For on-design simlations without any large separated regions it is often sufficient to use a wall-function model close to the wall, preferably using some form of non-equilibrium wall-function that is sensitised to streamwise pressure gradients.

For off-design simulation, or simulations involving complex secondary flows and separations, it is often necessary to use a low-Re model. There exists many low-Re models that have been used with success in turbomachinery simulations. A robust and often good choice is to use a one-equation model, like for example the Wolfstein model, in the inner parts of the boundary layer. There are also several Low-Re $k-\epsilon$ models that work well. Just make sure they don't suffer from the problem with overproduction of turbulent energy in regions with strong acceleration or deceleration. In the last few years Menter's low-Re $SST k-\omega$ model has gained increased popularity.

### Transition prediction

Transition refers to the process when a lamainar boundary layer becomes unstable and transitions to a turbulent boundary layer. There are two types of transition - natural transition, where inherent instabilities in the boundary layer cause the transition and by-pass transition, where convection and diffusion of turbulence from the free-stream into the boundary layer causes transition.

## Multi-stage analysis

Types of analysis:

• Frozen rotor
Frozen rotor defines the domain interface to transfer flow and thermal data across the interface between the stationary and rotating domain. Frozen rotor interface connects the two doamins (rotating and stationary) in such a way that these two domains have a fixed relative position throughout the solution, but with desired frame transformation occurring across the interface. Transient effects cannot be modelled with this interface. This the the only disadvantage of the frozen rotor interface.
• Mixing-plane

In the Mixing-plane also called as "Stage-Interface" approah in the commercial code CFX, variables are circumferentially averaged before passing from one domain to the other, say for instance from stator to rotor. This is used typically when there are blade rows on either sides of the interface. The advantage in this approach is that only one blade passage need to be modeled. One situation where this is less appropriate is while simulating impeller and a volute in a pump/ compressor. Transient effects are completely ignored and often this approach closely matches test data near design point.

• Sliding-mesh
• Time-inclinded

Describe how to scale blade-sections when doing sliding-mesh computations

## Acoustics and noise

A whole separate research subject, difficult.

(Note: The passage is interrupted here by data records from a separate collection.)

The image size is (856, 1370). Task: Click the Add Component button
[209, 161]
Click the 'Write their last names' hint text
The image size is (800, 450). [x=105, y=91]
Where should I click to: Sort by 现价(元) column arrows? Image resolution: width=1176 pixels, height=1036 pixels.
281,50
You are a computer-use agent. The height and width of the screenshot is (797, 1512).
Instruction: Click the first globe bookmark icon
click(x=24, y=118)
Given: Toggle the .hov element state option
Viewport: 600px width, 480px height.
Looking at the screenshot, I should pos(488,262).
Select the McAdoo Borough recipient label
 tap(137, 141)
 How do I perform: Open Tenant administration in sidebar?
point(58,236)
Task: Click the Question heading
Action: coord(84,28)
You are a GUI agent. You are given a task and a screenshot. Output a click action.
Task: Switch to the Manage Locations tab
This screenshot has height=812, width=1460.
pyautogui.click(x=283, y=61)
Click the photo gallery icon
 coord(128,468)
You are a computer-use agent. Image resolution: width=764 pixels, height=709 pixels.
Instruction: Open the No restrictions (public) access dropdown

Tone noise possible. Often run with linearzised solvers in the frequency domain.

Jet noise possible. Often run with LES or DES simulations that either also resolve the sound waves or couples to a separate acoustic solver.

Turbomachinery broadband noise not possible yet, or at least a great challenge.

## What to trust and what not to trust

CFD is generally quite good at predicting surface static pressure distributions. With care CFD can also be used to predict performance, total-pressure losses and blade turning.

Predicting separation, stall and off-design performance can be a challenge and results with non-attached flows should be interpreted with care.

Heat transfer is often very difficult to predict accurately and it is common to obtain heat-transfer coefficients that are 100% wrong or more. Validation data is critical in order to be able to trust heat transfer simulations.

Transition is almost impossible to predict accurately in general. However, there exist models that have been tuned to predict transition and these tend to give acceptable results for cases close to the ones they were tuned for.